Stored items
------------------------------------------------

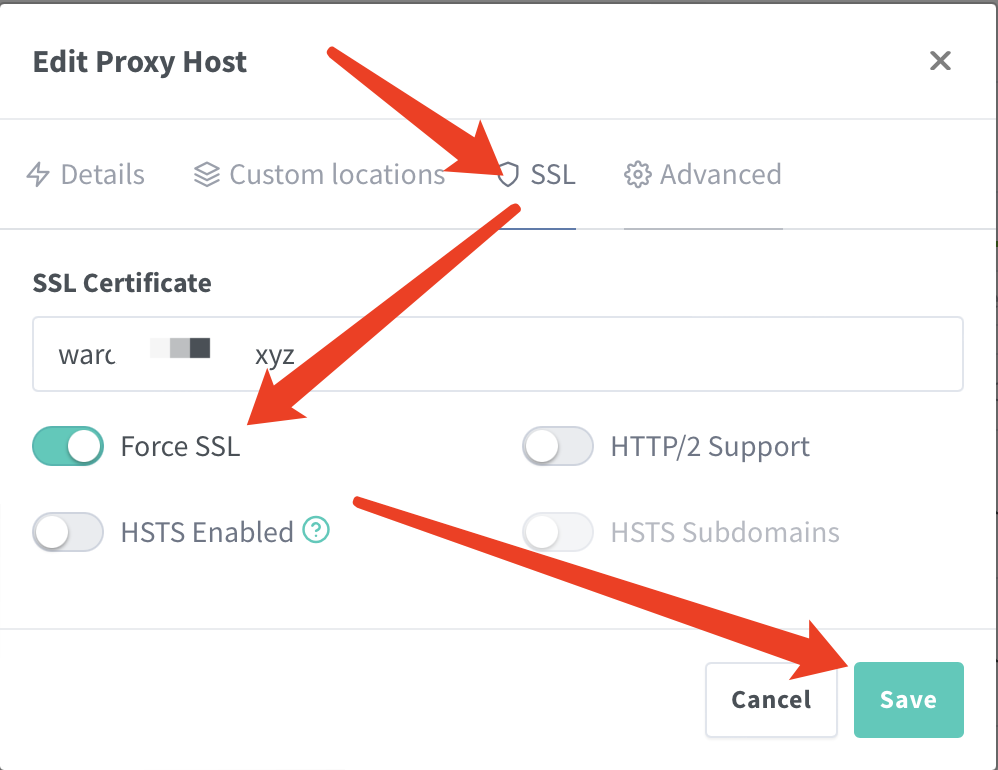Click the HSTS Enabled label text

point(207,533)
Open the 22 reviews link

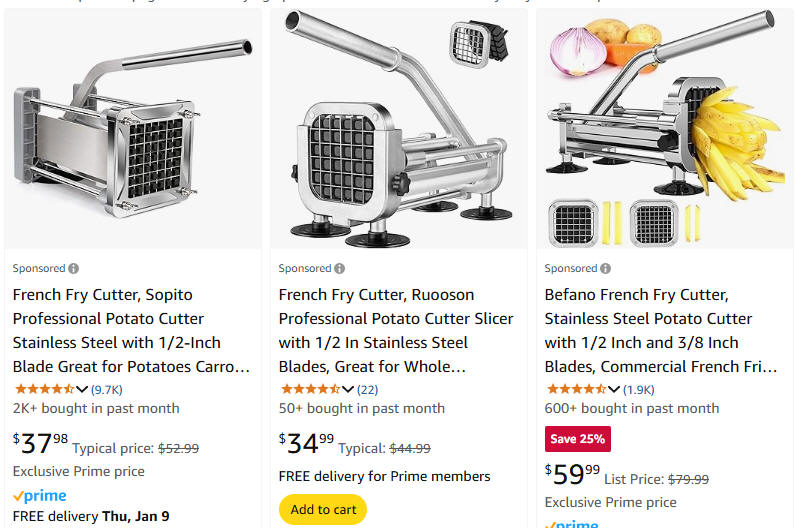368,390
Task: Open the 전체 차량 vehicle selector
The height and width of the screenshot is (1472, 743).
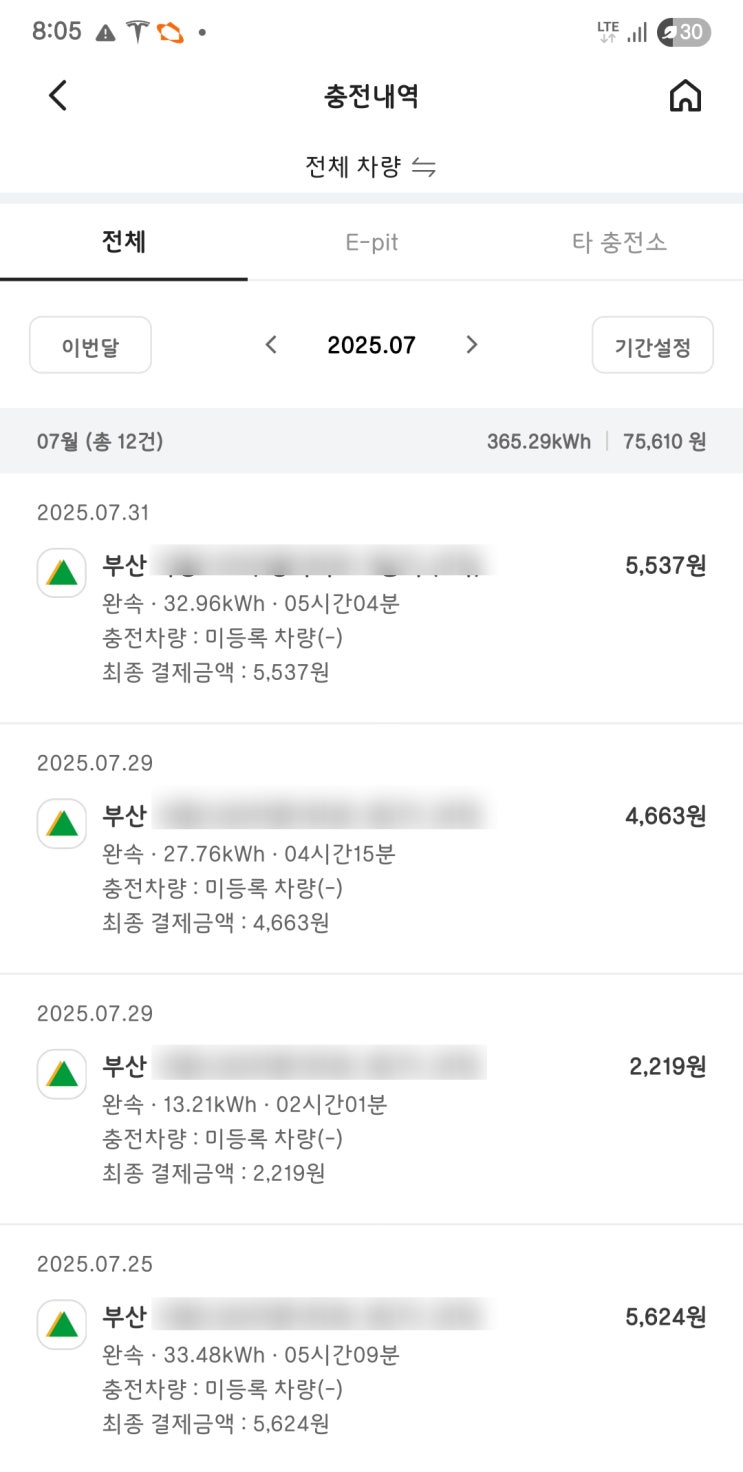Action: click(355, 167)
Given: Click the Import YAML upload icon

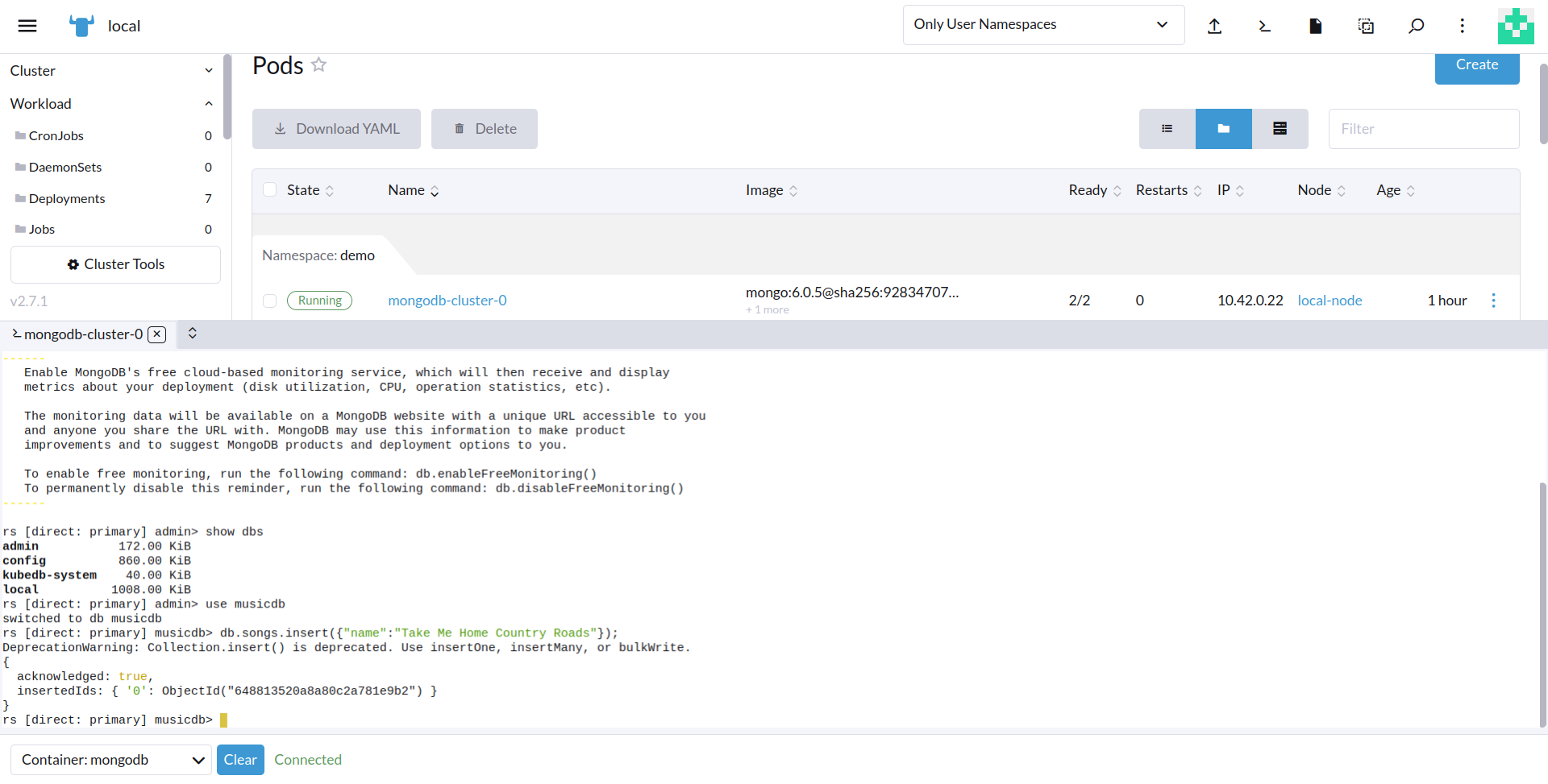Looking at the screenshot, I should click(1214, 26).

------------------------------------------------

_Task instructions_: Both the line containing "The height and" and the last line of the records above belong in the exact copy, along with every line between them; pictures do not.

_Written response_:
The height and width of the screenshot is (1472, 743).
Action: click(355, 167)
Given: Click the Import YAML upload icon

Looking at the screenshot, I should click(1214, 26).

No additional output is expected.